All the entries that follow are to be returned exactly.

╭─ Task input

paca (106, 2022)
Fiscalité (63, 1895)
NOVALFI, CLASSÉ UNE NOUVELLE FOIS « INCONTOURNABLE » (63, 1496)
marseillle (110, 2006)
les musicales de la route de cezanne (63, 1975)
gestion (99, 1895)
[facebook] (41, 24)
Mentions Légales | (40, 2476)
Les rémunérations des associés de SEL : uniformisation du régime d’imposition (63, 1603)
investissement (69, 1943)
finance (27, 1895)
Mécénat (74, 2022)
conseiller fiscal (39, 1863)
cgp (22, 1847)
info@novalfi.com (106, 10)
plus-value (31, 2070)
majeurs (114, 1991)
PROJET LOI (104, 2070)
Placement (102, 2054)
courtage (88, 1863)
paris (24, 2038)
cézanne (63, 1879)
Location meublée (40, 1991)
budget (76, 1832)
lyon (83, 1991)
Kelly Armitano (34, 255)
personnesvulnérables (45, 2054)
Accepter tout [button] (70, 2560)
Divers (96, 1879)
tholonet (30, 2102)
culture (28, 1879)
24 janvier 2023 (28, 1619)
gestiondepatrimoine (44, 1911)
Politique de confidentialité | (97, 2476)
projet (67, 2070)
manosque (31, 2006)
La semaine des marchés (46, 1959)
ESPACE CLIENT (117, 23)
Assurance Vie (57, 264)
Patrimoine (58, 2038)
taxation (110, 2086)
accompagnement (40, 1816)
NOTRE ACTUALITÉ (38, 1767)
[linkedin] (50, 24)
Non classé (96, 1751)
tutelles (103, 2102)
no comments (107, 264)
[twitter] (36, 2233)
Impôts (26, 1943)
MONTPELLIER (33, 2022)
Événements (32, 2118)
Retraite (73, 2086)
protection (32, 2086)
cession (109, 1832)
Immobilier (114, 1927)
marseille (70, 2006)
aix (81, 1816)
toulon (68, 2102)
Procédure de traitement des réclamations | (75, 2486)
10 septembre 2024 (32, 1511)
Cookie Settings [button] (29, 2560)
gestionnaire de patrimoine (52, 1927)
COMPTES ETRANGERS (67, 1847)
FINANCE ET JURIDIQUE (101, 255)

╰─

The answer:
paca (106, 2022)
Fiscalité (63, 1895)
NOVALFI, CLASSÉ UNE NOUVELLE FOIS « INCONTOURNABLE » (63, 1496)
marseillle (110, 2006)
les musicales de la route de cezanne (63, 1975)
gestion (99, 1895)
[facebook] (41, 24)
Mentions Légales | (40, 2476)
Les rémunérations des associés de SEL : uniformisation du régime d’imposition (63, 1603)
investissement (69, 1943)
finance (27, 1895)
Mécénat (74, 2022)
conseiller fiscal (39, 1863)
cgp (22, 1847)
info@novalfi.com (106, 10)
plus-value (31, 2070)
majeurs (114, 1991)
PROJET LOI (104, 2070)
Placement (102, 2054)
courtage (88, 1863)
paris (24, 2038)
cézanne (63, 1879)
Location meublée (40, 1991)
budget (76, 1832)
lyon (83, 1991)
Kelly Armitano (34, 255)
personnesvulnérables (45, 2054)
Accepter tout [button] (70, 2560)
Divers (96, 1879)
tholonet (30, 2102)
culture (28, 1879)
24 janvier 2023 (28, 1619)
gestiondepatrimoine (44, 1911)
Politique de confidentialité | (97, 2476)
projet (67, 2070)
manosque (31, 2006)
La semaine des marchés (46, 1959)
ESPACE CLIENT (117, 23)
Assurance Vie (57, 264)
Patrimoine (58, 2038)
taxation (110, 2086)
accompagnement (40, 1816)
NOTRE ACTUALITÉ (38, 1767)
[linkedin] (50, 24)
Non classé (96, 1751)
tutelles (103, 2102)
no comments (107, 264)
[twitter] (36, 2233)
Impôts (26, 1943)
MONTPELLIER (33, 2022)
Événements (32, 2118)
Retraite (73, 2086)
protection (32, 2086)
cession (109, 1832)
Immobilier (114, 1927)
marseille (70, 2006)
aix (81, 1816)
toulon (68, 2102)
Procédure de traitement des réclamations | (75, 2486)
10 septembre 2024 (32, 1511)
Cookie Settings [button] (29, 2560)
gestionnaire de patrimoine (52, 1927)
COMPTES ETRANGERS (67, 1847)
FINANCE ET JURIDIQUE (101, 255)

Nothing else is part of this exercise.